Task prompt: Below are the records. Retype exactly the lines between the lines holding "Image resolution: width=980" and "Task: Click the corners orange bar", inclusive.

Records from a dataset
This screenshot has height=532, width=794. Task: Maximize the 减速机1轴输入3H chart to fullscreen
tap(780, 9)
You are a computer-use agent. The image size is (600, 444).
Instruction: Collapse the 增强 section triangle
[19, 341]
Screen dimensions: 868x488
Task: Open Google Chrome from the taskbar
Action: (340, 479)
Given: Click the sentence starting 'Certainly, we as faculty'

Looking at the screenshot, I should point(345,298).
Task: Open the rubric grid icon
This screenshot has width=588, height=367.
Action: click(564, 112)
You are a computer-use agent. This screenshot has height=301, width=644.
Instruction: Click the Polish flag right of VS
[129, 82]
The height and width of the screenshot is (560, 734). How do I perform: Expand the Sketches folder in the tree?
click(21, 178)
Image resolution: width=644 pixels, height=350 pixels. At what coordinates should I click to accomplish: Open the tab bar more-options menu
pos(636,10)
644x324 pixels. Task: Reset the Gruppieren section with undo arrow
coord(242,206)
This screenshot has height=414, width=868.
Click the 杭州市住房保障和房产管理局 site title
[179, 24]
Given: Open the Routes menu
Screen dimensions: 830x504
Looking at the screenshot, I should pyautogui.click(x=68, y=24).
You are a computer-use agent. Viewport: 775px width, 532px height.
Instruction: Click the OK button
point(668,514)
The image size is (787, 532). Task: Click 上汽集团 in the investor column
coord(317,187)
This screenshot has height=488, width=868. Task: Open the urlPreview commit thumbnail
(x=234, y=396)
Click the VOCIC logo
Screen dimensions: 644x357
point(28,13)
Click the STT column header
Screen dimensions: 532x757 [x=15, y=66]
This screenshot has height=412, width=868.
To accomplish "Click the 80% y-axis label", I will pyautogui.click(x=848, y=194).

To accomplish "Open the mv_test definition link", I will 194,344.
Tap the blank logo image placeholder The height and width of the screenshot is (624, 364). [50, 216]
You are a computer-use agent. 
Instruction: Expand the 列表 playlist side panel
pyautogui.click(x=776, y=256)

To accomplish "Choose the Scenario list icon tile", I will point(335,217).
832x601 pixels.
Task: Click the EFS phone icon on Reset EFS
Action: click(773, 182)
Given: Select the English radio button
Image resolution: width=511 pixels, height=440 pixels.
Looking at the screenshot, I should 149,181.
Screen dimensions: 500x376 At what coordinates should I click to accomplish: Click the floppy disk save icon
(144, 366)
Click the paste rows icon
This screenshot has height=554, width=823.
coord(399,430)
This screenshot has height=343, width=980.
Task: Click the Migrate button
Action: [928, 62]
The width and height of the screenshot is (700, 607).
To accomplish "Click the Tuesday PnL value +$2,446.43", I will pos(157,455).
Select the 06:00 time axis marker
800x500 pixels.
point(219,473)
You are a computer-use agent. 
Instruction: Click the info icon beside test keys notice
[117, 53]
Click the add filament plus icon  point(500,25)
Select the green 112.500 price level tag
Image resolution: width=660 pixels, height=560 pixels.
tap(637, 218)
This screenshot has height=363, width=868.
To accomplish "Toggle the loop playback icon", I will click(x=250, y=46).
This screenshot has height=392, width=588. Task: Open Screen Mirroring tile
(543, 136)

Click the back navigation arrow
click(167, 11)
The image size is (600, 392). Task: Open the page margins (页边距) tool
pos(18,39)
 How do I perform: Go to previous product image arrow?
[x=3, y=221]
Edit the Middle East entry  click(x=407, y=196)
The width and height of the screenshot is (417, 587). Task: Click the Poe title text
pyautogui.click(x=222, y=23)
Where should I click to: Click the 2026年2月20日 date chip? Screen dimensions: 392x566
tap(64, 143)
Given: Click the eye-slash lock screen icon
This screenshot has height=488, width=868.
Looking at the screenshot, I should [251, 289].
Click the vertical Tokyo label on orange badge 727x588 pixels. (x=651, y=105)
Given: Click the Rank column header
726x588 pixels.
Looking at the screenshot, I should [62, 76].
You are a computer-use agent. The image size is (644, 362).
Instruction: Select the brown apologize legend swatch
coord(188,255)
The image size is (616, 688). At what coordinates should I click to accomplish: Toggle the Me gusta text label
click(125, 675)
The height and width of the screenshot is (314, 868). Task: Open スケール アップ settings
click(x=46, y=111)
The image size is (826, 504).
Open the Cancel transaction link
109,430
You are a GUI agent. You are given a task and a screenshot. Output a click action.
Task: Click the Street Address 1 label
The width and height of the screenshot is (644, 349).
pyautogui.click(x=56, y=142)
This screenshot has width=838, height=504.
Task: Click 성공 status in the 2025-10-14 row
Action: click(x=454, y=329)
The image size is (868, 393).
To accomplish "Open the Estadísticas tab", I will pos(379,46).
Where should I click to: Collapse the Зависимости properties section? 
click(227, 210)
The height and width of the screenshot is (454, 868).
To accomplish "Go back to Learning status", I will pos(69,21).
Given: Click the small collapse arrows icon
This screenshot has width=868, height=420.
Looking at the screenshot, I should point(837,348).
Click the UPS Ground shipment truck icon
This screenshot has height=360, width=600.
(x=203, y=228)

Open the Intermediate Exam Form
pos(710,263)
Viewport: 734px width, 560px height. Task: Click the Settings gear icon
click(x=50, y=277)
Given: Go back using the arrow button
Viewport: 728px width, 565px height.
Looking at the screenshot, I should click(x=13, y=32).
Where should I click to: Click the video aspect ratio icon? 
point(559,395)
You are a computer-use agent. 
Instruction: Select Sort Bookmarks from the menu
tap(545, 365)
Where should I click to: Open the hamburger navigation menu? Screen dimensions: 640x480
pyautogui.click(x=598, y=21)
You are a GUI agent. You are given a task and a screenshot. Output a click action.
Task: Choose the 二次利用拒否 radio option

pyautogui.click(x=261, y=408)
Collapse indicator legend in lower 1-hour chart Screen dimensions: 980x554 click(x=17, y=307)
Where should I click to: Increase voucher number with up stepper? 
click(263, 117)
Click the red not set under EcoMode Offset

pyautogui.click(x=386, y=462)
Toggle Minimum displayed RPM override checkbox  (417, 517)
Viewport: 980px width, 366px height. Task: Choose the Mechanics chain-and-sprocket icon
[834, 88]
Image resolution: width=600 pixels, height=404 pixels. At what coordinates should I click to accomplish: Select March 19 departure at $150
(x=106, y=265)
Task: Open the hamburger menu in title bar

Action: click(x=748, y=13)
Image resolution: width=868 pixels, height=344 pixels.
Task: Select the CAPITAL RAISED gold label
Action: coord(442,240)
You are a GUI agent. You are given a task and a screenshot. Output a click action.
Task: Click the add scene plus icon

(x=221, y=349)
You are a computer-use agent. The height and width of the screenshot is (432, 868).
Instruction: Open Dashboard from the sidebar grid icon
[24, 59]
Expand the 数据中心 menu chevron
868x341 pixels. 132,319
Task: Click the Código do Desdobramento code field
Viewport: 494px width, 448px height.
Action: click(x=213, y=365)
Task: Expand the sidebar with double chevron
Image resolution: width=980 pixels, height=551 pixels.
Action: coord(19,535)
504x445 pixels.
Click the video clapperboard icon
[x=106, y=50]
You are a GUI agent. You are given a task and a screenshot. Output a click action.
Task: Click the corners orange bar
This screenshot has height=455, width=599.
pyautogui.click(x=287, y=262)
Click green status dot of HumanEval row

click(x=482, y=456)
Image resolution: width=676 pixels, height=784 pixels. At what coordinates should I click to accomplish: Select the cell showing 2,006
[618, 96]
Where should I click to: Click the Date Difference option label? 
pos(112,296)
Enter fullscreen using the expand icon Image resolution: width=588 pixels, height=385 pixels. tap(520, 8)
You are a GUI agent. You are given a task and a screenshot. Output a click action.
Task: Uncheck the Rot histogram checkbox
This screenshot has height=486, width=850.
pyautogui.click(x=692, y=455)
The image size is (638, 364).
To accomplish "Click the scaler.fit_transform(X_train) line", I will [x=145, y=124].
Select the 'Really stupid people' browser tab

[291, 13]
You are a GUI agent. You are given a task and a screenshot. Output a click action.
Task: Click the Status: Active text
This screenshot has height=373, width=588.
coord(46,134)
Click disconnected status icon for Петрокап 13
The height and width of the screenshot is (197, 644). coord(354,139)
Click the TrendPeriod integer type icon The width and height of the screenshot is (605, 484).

Result:
Image resolution: width=980 pixels, height=551 pixels.
Action: coord(19,535)
504x445 pixels.
Click the video clapperboard icon
[x=106, y=50]
You are a GUI agent. You are given a task and a screenshot. Output a click action.
Task: Click the corners orange bar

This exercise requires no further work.